>> Begin Extracted material

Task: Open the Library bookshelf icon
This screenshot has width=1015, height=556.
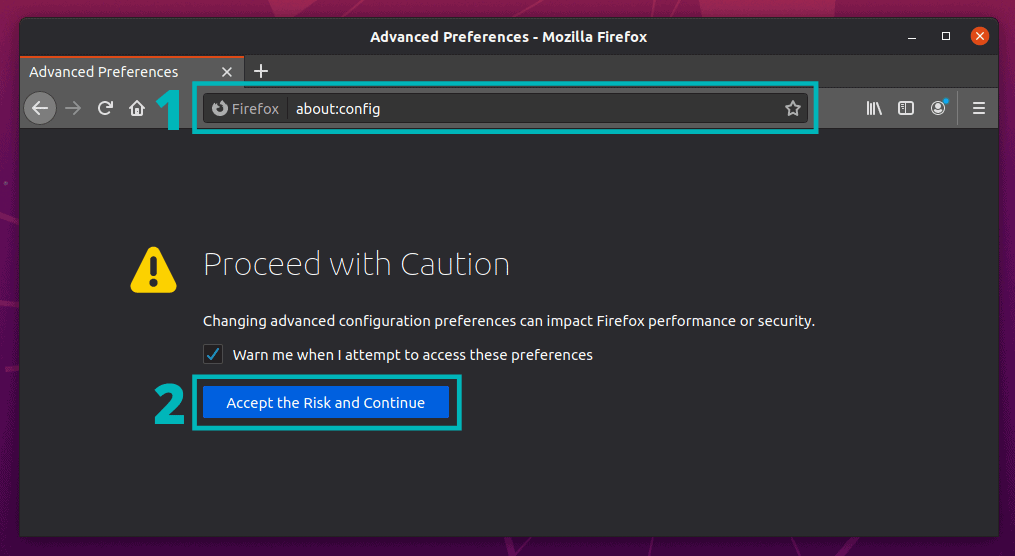Action: (874, 108)
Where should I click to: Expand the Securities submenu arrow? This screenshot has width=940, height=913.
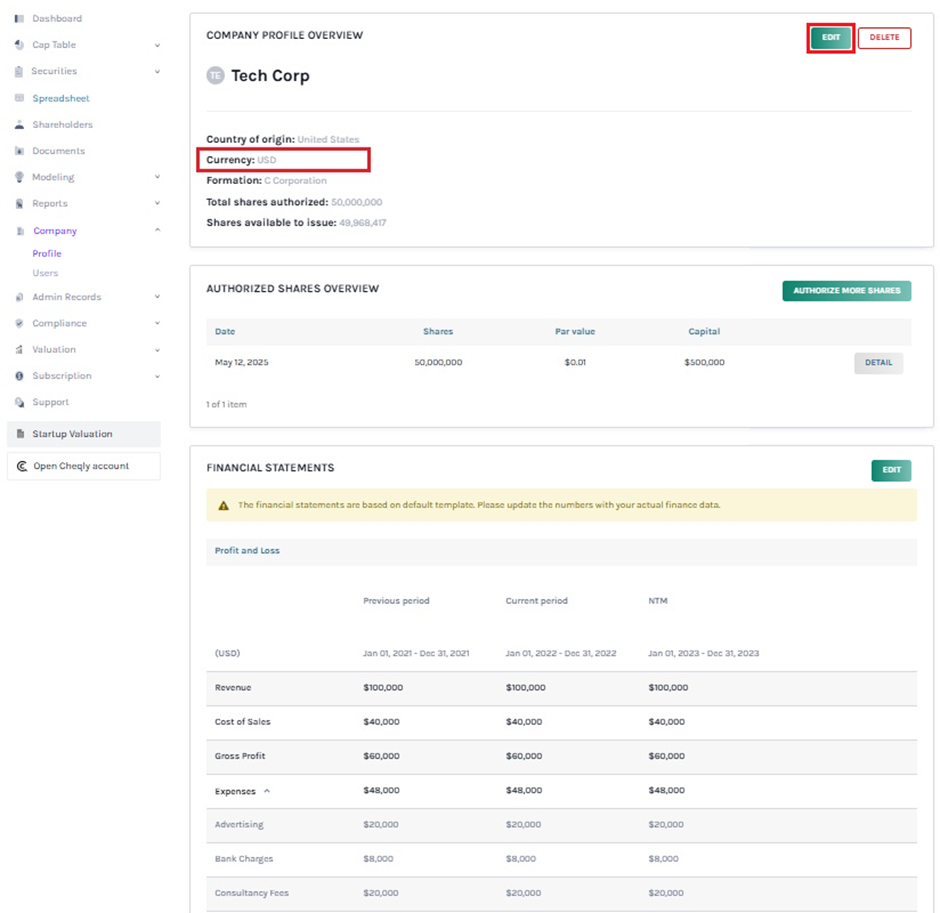click(157, 72)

>> End Extracted material

Please repeat the lines of the records from the line with "Where should I" through the end of the records, requests included, and give only those lines. Multiply each coordinate in the answers by 2.15, round to whole numbers with halves going up, and leave the pictures out.

Where should I click to: Expand the Securities submenu arrow? This screenshot has width=940, height=913.
click(338, 155)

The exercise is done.